Primoptynx poliotauros – Large Owl that Hunted like a Hawk!

With the extinction of the non-avian dinosaurs some 66 million years ago, our mammalian ancestors diversified and thrived.  A large proportion of their predators had become extinct and this may have contributed to their success.  However, our furry friends were not to have everything go their way, as within a few million years other vertebrates, notably the birds had themselves diversified and begun to fill predatory niches in terrestrial ecosystems once occupied by less derived maniraptorans.

For example, a new species of large owl has been described from postcranial remains found in the Bighorn Basin of Wyoming.  This owl, which was approximately sixty centimetres tall, has particularly large and well developed talons on its hind and second toes.  Writing in the “Journal of Vertebrate Palaeonotology”, the research team responsible for describing the fossil material conclude that this large bird was a very dangerous threat to the numerous species of small and medium sized mammals within the ecosystem.  The owl has been named Primoptynx poliotauros.

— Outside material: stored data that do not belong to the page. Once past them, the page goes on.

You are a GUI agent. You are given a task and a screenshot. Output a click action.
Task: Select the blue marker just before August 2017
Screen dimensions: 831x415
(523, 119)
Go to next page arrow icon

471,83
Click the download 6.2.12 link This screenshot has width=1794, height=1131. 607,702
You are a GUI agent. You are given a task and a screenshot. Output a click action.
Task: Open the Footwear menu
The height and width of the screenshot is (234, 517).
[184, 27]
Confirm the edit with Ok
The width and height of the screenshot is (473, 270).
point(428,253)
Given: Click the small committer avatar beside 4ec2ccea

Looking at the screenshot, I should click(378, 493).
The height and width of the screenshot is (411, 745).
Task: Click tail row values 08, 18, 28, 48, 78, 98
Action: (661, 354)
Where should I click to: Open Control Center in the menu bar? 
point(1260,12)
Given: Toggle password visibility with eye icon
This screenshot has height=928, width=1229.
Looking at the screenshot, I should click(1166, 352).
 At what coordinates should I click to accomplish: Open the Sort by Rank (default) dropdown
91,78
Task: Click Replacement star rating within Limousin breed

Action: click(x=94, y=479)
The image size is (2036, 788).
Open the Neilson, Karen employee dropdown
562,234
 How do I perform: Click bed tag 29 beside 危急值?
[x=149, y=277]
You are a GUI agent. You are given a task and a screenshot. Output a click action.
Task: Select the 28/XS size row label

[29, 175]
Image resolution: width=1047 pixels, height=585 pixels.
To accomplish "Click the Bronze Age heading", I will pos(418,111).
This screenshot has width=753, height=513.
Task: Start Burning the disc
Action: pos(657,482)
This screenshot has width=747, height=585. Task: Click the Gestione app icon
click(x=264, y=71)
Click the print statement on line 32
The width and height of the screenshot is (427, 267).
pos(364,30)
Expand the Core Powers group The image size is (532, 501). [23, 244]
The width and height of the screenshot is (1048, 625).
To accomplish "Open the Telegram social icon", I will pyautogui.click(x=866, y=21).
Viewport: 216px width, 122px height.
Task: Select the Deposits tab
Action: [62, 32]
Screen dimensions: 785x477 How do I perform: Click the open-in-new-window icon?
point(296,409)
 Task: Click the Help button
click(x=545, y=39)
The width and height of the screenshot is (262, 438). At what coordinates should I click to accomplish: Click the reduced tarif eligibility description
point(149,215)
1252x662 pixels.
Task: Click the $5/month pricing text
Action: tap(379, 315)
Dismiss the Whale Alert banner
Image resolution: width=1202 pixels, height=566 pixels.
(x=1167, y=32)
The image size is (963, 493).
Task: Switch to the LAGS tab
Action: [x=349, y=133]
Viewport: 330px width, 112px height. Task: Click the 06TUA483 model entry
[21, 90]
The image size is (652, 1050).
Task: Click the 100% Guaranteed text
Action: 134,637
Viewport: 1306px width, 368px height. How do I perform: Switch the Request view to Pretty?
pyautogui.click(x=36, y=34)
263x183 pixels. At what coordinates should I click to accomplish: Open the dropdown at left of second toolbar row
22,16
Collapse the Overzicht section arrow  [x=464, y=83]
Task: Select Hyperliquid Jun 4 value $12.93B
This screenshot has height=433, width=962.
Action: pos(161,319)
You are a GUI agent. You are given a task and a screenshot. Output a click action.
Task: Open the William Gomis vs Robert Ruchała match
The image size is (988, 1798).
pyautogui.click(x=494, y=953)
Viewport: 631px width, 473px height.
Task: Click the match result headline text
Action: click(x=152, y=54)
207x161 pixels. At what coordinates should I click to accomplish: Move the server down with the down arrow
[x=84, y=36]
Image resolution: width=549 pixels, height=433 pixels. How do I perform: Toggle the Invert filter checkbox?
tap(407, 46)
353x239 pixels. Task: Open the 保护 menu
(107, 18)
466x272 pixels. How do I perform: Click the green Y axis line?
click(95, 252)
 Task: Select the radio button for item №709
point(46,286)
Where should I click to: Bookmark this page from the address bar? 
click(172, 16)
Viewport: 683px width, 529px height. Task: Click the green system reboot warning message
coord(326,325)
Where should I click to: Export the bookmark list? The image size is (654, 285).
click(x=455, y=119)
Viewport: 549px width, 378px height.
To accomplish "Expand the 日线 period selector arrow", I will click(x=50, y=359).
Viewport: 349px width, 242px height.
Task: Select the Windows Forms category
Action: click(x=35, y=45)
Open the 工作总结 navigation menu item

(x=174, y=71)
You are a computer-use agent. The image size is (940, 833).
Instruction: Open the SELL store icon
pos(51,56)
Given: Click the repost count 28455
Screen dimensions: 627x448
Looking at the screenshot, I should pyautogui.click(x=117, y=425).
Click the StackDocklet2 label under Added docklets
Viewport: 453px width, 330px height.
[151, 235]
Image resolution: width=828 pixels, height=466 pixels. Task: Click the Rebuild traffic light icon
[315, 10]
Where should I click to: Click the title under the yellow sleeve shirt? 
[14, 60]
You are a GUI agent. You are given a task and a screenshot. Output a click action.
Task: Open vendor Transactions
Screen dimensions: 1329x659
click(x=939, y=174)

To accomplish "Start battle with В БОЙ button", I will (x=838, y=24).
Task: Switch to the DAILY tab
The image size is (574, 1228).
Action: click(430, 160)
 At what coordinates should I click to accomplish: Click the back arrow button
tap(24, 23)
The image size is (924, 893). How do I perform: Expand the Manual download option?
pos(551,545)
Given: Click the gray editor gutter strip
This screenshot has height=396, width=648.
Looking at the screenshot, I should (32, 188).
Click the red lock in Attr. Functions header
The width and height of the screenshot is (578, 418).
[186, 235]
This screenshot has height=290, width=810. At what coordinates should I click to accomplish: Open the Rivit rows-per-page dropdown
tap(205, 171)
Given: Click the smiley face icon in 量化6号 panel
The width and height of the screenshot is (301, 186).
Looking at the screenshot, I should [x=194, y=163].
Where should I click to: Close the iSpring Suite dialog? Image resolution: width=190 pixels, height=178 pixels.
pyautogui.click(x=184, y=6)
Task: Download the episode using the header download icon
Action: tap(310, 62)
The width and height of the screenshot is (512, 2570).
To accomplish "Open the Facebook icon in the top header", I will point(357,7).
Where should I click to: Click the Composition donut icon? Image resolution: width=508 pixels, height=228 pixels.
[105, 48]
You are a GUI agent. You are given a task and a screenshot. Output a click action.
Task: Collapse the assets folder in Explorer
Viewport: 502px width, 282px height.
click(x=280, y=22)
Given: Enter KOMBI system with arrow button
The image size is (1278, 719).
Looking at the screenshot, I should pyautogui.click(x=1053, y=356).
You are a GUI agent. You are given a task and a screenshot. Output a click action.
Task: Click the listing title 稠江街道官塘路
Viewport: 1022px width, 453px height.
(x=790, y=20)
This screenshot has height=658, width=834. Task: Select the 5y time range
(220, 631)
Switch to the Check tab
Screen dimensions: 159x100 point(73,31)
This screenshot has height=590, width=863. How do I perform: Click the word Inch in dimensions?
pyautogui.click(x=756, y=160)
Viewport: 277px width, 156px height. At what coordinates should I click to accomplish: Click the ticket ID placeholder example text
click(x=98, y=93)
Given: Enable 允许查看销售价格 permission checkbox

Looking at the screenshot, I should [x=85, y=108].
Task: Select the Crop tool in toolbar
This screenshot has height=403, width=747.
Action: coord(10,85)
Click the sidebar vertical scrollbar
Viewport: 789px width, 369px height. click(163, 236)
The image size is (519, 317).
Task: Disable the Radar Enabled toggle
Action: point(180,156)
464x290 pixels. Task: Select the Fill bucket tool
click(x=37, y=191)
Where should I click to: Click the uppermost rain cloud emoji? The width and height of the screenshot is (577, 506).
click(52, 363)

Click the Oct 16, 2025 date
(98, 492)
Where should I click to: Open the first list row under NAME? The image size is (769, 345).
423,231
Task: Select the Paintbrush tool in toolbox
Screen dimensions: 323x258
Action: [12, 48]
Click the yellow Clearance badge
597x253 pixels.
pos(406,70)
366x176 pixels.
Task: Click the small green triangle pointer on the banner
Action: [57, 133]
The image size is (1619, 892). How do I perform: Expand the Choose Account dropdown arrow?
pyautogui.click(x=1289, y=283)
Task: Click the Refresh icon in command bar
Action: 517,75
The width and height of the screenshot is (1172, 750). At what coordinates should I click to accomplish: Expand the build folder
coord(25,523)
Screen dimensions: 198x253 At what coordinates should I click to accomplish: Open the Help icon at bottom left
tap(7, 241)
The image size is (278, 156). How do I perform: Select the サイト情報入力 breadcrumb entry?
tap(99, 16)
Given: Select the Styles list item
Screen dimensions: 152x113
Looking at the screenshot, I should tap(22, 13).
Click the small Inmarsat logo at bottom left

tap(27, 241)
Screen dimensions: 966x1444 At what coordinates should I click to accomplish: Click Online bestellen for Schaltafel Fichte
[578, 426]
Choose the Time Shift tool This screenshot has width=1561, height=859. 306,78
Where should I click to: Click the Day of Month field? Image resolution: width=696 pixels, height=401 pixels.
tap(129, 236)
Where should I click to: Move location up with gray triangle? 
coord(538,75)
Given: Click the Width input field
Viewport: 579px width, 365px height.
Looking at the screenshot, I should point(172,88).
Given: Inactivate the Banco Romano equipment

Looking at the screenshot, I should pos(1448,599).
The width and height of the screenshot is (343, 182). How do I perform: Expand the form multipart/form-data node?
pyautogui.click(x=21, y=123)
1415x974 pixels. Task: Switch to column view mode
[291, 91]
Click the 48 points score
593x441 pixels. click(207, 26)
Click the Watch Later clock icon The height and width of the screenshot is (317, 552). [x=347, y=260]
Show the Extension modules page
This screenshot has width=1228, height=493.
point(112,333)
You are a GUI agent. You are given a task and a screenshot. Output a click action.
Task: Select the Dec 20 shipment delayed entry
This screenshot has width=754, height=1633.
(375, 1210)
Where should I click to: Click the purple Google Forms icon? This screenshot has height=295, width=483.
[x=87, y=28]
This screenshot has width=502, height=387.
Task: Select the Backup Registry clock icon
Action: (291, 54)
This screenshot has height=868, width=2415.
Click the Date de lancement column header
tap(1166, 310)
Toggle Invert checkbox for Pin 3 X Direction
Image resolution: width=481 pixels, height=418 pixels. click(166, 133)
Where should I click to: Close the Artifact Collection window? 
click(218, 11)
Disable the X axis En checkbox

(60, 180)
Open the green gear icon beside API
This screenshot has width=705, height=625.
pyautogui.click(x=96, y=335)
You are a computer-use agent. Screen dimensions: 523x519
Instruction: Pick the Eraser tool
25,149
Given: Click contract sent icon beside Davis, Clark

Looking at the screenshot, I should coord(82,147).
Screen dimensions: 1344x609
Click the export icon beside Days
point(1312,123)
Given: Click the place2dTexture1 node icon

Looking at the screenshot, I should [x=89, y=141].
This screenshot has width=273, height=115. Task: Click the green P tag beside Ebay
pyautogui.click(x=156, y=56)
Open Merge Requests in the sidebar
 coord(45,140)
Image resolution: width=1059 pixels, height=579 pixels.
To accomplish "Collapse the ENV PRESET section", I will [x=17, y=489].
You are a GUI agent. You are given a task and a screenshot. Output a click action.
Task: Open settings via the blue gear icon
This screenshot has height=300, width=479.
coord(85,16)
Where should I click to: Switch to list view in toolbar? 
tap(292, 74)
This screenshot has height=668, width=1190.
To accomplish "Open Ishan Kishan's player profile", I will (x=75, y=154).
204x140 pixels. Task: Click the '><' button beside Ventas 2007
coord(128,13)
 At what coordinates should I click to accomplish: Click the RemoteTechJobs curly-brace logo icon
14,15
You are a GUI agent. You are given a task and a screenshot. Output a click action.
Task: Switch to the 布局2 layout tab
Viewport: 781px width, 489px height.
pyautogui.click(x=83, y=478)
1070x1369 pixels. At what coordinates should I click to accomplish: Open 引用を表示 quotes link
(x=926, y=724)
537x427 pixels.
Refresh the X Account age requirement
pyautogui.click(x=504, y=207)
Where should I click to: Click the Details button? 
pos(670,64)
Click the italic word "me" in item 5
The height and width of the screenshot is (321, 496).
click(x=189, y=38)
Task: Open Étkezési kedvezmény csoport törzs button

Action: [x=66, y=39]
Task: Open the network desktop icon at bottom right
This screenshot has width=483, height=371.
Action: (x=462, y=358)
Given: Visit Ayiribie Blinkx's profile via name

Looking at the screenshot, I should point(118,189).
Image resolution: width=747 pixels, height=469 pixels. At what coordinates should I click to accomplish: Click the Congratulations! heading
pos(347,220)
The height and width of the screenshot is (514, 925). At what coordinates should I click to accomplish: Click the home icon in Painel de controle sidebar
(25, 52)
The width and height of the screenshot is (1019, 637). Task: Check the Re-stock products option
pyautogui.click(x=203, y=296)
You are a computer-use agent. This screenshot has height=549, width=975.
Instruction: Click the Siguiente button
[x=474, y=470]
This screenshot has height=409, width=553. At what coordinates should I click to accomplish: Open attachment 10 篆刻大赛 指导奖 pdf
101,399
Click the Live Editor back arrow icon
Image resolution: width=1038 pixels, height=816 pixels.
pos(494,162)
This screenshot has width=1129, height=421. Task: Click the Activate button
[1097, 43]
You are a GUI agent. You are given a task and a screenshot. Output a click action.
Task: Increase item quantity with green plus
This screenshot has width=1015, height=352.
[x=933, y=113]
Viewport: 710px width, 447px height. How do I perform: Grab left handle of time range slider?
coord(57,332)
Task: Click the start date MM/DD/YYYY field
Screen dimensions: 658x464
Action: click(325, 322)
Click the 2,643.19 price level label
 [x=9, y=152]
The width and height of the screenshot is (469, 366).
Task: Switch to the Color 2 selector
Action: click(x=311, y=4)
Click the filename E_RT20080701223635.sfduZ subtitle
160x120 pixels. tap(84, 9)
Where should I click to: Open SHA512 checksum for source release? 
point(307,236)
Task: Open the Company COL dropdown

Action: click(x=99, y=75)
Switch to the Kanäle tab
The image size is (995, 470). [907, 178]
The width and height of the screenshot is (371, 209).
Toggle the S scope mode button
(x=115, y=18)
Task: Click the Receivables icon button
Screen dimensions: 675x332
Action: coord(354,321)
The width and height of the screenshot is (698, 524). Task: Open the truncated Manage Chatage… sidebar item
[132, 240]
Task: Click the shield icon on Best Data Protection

The Fossil Remains of Primoptynx poliotauros Laid Out in Skeletal Position

Primoptynx poliotauros fossil bones laid out in approximate skeletal position.  Note the scale bar of 10 cm.

Picture Credit: Senckenberg Research Institute/Tränkner

Big Owl with Big Talons

Lead author of the scientific paper, Dr Gerald Mayr, an ornithologist at the Senckenberg Research Institute and Natural History Museum Frankfurt commented:

“The fossil owl was about the size of a modern snowy owl (Bubo scandiacus).  However, it is clearly distinguished from all extant species by the different size of its talons. While in present-day owls the talons on all toes are approximately the same size, Primoptynx poliotauros has noticeably enlarged talons on its hind toe and second toe.”

The scientists postulate that as this prehistoric owl has a longer first and second toe, as seen in extant hawks and other members of the Accipitridae family, such as such as the Harpy eagle (H. harpyja), this suggests that P. poliotauros used its feet to dispatch prey items in a hawk-like manner, in contrast to extant owls that kill prey with their beak.

Co-author of the paper, Dr Thierry Smith (Royal Belgian Institute of Natural Sciences), explained:

“Owls today have four toes with claws of equal size to catch relatively small preys and kill them with the beak.  Primoptynx poliotauros has a longer first and second toe, as seen in hawks and other members of the family Accipitridae.  Those more developed toes are used to pin down prey, which are punctured by the talons.  So, it was an owl that hunted like a hawk on medium-sized mammals.”

From the Willwood Formation (Wyoming, USA)

The fossil material heralds from the Willwood Formation of the northern Bighorn Basin, Park County in Wyoming and the genus name is from the Latin for first “primus” and the “ptynx” for owl.  Although around 55 million years old, Primoptynx was not the “first owl”, there is evidence to suggest that these birds originated in the Cretaceous.

The fossils help to confirm the widespread and diverse species of owls that were present during the Eocene Epoch.  The success of owls (Strigiformes), runs in conjunction with the evolutionary development of placental mammals.  The later extinction of Primoptynx poliotauros and prehistoric proto-owls may have been due to the emergence of diurnal birds of prey in the Late Eocene.

Everything Dinosaur acknowledges the assistance of a media release from the Royal Belgian Institute of Natural Sciences in the compilation of this article.

The scientific paper: “Skeleton of a new owl from the early Eocene of North America (Aves, Strigiformes) with an accipitrid-like foot morphology” by Gerald Mayr, Philip D. Gingerich and Thierry Smith published in the Journal of Vertebrate Paleontology.